By requiring the Carrier to do this, the majority have, in large effect, nullified and destroyed the five-day week. Instead, they have substituted a six-day week for all employes of the Carrier who perform work necessary to be done on more than five days where regularly assigned relief is not feasible or desirable.
Moreover, they have rendered a decision which, by requiring all jobs to be indepenently filled on, every day would, if applied generally to railroad operations, prevent the Carriers from regulating forces in accordance with work load, and would require the employment of level, or constant forces, on every day, regardless of the work to be done. This is not only plainly contrary to the clear intent of the Contract, it is unworkable. It ignores the obvious requirements of railroad operations. It is contrary to good common sense.

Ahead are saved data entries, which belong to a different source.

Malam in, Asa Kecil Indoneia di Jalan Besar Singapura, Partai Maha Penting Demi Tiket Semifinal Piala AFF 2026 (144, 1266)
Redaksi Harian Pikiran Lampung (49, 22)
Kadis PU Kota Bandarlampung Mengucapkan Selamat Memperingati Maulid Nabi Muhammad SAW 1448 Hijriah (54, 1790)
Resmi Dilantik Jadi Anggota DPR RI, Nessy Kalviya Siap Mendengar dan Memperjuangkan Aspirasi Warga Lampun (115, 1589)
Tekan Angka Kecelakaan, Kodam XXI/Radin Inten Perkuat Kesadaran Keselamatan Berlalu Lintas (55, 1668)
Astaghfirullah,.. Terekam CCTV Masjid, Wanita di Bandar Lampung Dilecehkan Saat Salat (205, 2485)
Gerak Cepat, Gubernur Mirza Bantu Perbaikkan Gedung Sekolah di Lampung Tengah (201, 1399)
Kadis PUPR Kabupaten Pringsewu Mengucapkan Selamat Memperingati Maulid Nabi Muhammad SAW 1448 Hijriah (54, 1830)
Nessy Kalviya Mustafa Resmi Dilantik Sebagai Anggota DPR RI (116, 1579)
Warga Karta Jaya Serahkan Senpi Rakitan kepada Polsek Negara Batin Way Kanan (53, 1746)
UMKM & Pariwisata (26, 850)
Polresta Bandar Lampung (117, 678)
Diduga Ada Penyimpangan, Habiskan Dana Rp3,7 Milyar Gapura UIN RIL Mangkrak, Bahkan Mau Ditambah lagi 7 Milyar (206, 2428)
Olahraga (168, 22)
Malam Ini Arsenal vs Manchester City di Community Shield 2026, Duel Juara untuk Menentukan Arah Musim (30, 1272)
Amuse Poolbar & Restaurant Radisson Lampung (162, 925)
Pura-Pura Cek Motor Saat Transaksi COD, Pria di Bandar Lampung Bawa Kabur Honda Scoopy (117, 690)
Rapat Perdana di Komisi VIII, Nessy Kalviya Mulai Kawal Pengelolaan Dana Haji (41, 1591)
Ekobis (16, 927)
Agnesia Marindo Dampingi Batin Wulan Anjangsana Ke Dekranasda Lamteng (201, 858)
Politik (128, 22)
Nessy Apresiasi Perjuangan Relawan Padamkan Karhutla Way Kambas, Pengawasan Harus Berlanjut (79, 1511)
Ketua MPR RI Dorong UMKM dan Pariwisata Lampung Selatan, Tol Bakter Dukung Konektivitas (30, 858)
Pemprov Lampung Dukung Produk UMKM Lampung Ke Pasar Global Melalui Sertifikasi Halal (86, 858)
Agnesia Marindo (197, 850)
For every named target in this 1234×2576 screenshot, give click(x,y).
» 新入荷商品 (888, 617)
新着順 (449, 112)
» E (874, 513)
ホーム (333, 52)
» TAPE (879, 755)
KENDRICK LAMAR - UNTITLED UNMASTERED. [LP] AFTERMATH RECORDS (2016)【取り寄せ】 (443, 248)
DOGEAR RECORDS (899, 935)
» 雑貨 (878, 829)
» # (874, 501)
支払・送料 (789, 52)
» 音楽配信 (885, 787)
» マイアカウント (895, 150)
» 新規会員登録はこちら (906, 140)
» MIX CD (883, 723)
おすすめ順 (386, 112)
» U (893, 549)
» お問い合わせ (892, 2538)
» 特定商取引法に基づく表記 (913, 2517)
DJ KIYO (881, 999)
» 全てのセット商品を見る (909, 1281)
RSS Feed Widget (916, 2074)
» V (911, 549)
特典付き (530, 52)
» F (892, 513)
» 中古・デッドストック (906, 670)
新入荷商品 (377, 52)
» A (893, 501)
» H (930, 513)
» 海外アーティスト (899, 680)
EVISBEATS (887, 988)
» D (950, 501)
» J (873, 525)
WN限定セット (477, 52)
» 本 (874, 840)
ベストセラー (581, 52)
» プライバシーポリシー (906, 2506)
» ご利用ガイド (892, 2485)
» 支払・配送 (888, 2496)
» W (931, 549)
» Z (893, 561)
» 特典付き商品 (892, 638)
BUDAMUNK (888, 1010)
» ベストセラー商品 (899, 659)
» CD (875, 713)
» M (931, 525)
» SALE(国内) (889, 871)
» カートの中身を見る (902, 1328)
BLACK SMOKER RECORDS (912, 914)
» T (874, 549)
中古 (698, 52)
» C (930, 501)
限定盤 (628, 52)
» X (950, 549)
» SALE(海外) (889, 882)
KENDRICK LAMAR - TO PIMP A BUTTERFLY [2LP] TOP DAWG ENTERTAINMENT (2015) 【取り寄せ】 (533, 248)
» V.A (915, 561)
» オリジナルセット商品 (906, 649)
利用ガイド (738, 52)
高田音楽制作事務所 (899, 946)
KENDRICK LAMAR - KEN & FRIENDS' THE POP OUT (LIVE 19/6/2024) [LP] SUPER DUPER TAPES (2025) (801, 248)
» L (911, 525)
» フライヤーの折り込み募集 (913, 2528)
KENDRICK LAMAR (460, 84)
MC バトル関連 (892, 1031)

There are innumerable situations on the railroads of this country where in freight stations, passenger stations and countless other facilities a particular type of work is performed on certain days of the week by a given force of employes but, because of the nature of the operation, the volume of service and other pertinent factors of this kind, can be performed on other days of the week by a lesser number of employes. The Award of the majority in this present case would apparently hold that if it takes one hundred employes to perform a certain type of work on five days of the week and any of that work remains to be performed on one or the other two days in the week, the Carrier cannot use less than one hundred employes to do it. This is patently ridiculous and entirely contrary to the whole theory of the 40-Hour Week Agreement. That Agreement contemplates that the Carriers would be able to use a lesser number of employes on two days of the week than might be necessary on the other five. As pointed out in this docket, the representatives of the Organizations themselves in the hearings before the Emergency Board clearly and unequivocally stated that they expected the Carriers to do this very thing and that this would provide one of the devices whereby the Carriers could reduce the cost of the imposition of a 40-Hour Week. To hold that the Carrier must, in effect, use the same number of employes on each day where it has established 6 or 7 day service requires the Carrier to use a greater number of employes than are necessary to perform the work and promotes featherbedding in its worst form.
In reaching such a conclusion the majority either ignored or rejected extensive and undisputed evidence of the entirely contrary purpose of the 40-Hour Week Agreement. The Emergency Board, in recommending the five-day week to the parties, said,
The Contract itself provides that in making the work assignments "the work weeks may be staggered in accordance with the carriers' operational requirements". The majority also ignored or rejected this.
In making this Award the majority of this Board has thus not only thwarted the intention of the parties themselves, but has substituted its judgment for that of the members of the Emergency and Arbitration Boards rendered after long and careful consideration of these problems.